**Work item**: Pull out every line of the listing below where "text" appears.

**Data to examine**:
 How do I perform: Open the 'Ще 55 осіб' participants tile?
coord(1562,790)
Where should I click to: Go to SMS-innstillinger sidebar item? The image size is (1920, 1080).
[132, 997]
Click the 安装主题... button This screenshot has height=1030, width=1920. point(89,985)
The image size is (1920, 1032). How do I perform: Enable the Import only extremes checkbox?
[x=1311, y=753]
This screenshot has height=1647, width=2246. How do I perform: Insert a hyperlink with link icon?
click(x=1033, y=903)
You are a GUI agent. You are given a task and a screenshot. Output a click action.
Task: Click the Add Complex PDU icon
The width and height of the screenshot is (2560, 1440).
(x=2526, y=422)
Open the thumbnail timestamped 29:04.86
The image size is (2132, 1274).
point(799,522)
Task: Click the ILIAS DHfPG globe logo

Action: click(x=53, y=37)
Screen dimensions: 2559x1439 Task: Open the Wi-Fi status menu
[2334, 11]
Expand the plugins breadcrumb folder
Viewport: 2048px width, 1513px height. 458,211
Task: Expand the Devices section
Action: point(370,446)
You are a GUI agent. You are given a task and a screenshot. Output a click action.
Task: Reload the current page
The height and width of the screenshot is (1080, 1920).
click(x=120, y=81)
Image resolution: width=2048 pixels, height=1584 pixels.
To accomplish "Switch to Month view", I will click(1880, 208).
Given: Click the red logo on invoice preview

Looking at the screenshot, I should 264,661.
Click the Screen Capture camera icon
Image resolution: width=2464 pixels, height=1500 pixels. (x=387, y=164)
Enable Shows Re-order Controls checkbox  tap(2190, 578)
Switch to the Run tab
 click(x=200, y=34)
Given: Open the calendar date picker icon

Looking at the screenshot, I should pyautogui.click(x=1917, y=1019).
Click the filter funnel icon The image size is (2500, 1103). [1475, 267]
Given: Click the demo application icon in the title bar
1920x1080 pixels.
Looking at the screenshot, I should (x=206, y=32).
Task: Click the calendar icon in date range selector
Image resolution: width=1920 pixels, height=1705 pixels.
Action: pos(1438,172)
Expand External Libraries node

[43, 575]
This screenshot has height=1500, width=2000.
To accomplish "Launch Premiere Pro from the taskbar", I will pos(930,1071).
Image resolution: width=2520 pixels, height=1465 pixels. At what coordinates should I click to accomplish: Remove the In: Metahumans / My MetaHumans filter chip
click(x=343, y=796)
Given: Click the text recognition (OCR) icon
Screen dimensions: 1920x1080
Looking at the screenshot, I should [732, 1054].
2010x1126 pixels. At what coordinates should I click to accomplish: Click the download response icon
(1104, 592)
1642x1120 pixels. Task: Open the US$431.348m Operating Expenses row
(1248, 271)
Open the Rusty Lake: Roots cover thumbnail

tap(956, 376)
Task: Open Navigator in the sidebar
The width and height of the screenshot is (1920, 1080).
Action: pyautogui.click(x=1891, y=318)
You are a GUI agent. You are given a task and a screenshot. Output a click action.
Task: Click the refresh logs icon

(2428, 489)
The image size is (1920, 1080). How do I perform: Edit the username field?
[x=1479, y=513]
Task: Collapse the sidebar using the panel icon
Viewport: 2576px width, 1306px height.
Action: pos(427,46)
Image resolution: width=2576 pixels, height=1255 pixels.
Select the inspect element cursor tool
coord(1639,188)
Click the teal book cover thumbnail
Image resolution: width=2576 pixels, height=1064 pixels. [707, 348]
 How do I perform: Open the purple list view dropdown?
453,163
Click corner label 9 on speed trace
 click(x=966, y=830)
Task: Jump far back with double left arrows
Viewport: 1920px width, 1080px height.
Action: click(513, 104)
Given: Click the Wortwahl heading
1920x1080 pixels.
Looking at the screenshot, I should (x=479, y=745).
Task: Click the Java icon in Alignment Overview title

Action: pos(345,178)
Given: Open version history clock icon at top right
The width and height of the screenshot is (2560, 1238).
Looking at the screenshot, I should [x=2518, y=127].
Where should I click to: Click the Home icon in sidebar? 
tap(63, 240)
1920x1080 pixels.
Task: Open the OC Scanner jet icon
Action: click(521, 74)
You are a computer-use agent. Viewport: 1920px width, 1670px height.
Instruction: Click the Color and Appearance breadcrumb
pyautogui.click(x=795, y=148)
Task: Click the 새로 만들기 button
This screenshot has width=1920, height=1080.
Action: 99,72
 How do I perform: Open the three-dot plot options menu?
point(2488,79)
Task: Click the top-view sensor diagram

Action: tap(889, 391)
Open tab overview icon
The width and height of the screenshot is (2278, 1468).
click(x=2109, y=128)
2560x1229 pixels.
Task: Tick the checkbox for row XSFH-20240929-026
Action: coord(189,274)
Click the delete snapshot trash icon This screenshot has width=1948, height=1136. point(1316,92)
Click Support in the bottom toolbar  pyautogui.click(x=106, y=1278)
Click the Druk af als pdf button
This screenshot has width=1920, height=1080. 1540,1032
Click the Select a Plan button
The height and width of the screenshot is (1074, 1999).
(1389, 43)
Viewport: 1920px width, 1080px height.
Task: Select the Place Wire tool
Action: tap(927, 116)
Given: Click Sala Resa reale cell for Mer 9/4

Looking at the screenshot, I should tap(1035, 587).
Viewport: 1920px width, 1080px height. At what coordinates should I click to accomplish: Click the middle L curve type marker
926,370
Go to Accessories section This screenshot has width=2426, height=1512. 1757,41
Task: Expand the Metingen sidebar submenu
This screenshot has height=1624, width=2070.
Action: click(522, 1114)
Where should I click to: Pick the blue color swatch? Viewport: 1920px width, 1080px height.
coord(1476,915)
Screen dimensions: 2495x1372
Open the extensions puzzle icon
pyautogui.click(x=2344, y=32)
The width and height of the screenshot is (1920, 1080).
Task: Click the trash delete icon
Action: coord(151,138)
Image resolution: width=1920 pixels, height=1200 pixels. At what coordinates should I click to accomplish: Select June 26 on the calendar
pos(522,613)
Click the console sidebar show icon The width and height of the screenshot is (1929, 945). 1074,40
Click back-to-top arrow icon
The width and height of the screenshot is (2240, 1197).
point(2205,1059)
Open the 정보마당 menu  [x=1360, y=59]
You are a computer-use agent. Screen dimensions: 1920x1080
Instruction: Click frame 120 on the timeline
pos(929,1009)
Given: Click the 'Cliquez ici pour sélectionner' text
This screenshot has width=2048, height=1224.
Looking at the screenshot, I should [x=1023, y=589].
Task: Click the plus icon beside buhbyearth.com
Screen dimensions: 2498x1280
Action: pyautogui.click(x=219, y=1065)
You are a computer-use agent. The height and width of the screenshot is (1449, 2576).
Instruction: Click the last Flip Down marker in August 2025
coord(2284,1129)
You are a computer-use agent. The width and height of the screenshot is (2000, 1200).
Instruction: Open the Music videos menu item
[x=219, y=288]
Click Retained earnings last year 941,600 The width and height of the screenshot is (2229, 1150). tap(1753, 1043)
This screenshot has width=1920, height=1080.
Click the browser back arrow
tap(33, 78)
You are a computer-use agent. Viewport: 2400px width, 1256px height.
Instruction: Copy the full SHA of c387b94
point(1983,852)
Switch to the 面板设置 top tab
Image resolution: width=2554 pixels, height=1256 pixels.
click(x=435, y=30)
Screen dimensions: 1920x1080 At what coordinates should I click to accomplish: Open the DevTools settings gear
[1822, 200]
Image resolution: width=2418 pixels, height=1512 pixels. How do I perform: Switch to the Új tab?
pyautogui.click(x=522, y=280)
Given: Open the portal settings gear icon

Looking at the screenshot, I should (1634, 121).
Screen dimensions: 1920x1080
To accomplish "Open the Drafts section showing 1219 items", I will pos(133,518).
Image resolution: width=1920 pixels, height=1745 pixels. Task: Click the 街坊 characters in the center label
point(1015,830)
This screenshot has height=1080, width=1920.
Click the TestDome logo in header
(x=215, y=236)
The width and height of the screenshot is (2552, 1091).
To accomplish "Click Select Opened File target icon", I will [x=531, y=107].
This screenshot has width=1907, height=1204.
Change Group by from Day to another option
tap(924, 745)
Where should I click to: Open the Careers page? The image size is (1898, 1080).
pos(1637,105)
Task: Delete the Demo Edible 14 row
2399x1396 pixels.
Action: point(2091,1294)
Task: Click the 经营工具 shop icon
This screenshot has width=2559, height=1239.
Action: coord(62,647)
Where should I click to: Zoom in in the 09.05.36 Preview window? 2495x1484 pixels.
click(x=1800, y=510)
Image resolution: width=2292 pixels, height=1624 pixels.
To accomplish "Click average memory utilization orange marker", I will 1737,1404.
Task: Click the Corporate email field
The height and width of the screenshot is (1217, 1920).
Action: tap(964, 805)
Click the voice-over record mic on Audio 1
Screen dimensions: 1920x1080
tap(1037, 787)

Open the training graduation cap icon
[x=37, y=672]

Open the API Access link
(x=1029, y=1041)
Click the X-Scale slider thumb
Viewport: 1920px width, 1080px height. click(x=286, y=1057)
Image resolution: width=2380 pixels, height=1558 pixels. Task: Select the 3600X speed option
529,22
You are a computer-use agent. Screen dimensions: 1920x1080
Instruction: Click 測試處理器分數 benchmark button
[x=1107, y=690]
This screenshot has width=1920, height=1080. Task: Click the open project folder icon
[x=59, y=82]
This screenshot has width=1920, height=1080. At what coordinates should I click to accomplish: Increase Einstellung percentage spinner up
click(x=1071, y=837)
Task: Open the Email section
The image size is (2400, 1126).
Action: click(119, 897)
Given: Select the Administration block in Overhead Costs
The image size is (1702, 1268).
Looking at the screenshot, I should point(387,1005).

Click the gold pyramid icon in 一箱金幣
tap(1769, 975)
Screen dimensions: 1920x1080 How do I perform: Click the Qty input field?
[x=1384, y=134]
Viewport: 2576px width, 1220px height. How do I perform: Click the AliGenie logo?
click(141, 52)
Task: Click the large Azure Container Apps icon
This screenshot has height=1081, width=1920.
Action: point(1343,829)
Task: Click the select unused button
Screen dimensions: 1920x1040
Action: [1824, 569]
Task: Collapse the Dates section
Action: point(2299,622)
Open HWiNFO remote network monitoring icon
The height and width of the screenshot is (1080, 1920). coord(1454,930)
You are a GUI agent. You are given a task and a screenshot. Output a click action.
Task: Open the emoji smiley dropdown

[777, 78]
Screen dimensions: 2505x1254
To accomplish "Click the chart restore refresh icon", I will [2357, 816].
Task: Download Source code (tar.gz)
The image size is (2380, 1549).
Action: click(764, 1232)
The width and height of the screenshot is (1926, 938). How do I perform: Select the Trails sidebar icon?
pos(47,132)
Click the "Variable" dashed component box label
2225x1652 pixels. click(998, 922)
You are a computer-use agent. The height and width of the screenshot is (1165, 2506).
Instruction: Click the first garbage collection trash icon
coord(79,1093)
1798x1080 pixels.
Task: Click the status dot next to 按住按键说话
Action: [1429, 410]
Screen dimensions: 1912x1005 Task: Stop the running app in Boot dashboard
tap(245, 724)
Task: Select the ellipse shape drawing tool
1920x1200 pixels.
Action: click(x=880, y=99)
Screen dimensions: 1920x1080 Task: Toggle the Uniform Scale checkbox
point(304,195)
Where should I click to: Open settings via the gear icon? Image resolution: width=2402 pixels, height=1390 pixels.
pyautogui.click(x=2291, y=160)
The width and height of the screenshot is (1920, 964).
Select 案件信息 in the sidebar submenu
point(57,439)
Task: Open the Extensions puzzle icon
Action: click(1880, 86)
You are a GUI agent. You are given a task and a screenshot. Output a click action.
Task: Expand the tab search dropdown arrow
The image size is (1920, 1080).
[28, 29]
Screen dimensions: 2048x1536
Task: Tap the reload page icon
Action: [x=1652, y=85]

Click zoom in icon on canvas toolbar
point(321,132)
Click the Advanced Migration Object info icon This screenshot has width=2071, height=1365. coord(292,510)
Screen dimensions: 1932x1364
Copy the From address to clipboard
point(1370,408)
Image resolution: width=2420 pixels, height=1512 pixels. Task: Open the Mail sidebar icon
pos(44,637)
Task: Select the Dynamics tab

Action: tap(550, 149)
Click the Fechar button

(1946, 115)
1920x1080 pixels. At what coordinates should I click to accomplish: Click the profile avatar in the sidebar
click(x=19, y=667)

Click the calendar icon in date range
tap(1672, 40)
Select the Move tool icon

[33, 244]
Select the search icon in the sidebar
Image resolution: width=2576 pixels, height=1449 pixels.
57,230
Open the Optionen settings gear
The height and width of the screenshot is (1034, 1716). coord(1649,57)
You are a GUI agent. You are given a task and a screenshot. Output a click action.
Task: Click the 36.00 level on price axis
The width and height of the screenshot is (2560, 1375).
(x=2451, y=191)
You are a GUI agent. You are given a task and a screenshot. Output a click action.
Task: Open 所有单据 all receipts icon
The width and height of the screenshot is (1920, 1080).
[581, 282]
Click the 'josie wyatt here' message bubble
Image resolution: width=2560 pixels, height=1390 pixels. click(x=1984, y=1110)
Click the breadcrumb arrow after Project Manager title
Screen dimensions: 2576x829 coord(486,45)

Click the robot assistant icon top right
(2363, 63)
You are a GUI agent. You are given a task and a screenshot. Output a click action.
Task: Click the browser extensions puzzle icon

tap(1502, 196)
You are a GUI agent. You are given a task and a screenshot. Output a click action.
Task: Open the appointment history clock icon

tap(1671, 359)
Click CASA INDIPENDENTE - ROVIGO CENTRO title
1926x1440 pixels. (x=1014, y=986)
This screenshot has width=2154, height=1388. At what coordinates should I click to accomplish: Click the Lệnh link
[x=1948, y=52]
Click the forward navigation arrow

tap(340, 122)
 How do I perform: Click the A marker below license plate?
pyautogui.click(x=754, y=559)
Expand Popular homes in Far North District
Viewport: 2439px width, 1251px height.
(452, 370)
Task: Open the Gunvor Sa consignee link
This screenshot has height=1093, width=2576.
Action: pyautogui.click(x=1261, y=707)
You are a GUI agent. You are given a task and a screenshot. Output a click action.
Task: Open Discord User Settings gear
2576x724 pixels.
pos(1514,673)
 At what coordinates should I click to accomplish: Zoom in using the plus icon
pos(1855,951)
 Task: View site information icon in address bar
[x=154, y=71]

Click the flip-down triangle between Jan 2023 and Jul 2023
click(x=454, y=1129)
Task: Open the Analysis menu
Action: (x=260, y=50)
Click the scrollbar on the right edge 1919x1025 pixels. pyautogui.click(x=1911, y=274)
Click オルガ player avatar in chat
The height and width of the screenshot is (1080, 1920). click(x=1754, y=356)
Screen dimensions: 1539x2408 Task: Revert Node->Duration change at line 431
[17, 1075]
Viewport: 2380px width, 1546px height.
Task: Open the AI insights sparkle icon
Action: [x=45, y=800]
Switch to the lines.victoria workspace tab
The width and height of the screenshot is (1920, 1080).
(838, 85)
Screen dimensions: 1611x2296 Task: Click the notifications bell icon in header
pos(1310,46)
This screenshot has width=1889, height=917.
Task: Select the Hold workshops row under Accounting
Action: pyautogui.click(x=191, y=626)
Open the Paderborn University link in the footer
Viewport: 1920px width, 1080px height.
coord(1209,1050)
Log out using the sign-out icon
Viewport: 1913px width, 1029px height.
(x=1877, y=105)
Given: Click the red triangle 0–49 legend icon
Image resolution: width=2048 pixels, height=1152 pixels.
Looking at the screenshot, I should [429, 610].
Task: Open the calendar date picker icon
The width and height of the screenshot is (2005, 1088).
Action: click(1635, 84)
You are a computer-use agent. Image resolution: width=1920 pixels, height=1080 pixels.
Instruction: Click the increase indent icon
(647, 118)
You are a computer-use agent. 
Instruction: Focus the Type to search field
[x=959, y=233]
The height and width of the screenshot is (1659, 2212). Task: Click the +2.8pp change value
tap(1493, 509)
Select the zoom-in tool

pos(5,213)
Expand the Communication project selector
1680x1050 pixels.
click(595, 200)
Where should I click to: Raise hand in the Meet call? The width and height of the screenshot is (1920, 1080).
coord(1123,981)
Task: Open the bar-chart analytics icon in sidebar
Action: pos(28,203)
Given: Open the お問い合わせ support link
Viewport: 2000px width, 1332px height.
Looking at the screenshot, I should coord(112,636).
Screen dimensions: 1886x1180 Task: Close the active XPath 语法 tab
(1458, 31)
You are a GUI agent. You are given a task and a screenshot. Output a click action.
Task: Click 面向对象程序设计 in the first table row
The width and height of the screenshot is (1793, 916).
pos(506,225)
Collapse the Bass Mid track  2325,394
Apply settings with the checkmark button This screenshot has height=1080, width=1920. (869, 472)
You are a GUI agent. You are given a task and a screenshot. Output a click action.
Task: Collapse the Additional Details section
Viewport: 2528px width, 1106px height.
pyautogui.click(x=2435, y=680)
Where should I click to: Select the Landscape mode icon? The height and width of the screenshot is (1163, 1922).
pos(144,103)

**Exercise response**:
Given: Click the text recognition (OCR) icon
Given: Click the 'Cliquez ici pour sélectionner' text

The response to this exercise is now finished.